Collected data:

****

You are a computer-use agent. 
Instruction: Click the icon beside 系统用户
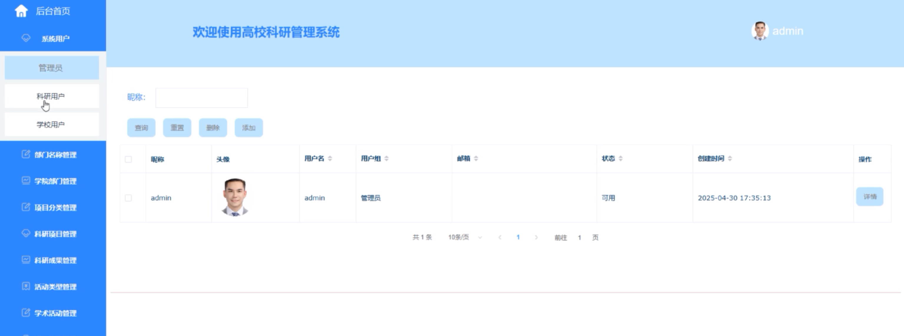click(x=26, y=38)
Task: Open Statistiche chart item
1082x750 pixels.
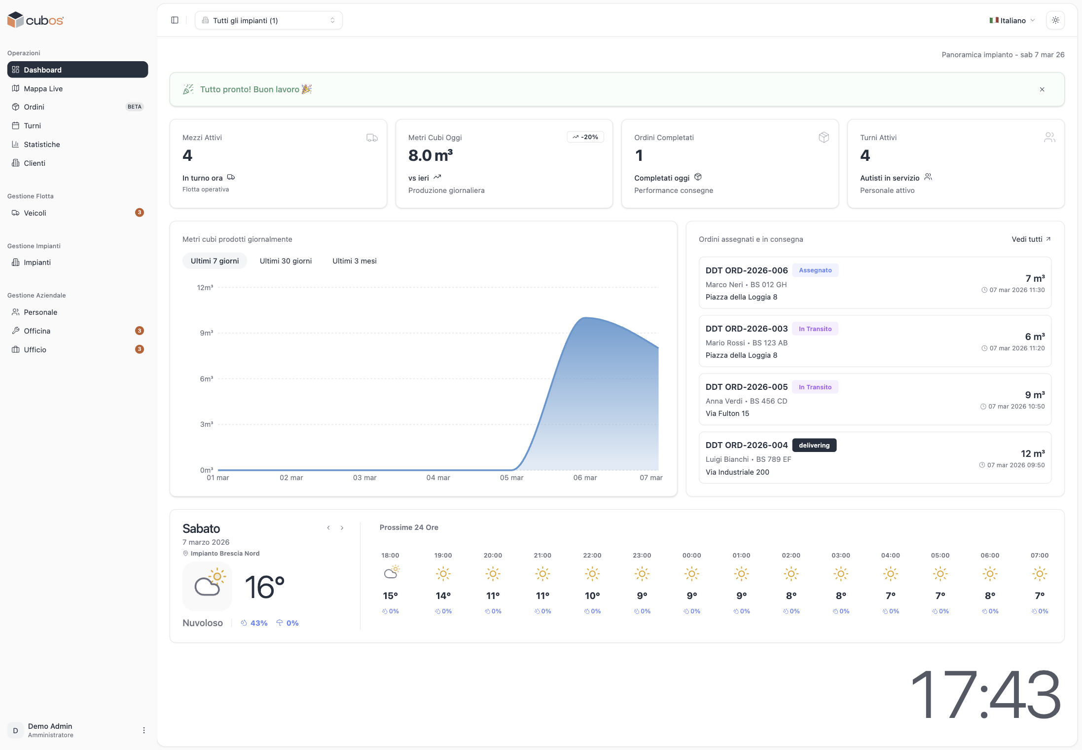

****

■ EXERCISE BRIEF
In the copy, include every entry above exactly and leave out each picture.

■ ANSWER FOR THE TASK
You are a computer-use agent. 
Instruction: Click the icon beside 系统用户
click(x=26, y=38)
Task: Open Statistiche chart item
1082x750 pixels.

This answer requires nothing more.